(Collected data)
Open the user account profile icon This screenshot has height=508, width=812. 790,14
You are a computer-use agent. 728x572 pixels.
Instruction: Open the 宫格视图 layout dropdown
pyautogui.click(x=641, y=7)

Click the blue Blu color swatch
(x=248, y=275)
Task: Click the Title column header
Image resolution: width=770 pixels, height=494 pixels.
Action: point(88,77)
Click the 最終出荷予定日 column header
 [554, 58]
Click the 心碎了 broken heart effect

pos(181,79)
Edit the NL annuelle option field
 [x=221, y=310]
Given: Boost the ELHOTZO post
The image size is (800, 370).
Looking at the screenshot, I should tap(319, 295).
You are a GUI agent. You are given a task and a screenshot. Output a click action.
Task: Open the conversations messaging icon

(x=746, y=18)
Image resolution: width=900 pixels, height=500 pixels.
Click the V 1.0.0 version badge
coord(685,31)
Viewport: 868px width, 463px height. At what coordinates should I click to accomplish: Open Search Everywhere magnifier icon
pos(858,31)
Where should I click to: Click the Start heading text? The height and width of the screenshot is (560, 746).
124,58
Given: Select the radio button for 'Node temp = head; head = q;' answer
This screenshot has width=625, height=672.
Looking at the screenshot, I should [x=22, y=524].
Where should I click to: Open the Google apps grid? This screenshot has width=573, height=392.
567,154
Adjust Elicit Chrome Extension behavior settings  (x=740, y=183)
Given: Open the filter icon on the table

(ACTIVITY): Copy every line of the data that carries the word "agent".

(TASK RESPONSE):
You are a computer-use agent. 728x572 pixels.
You are a GUI agent. You are given a task and a screenshot. Output a click action.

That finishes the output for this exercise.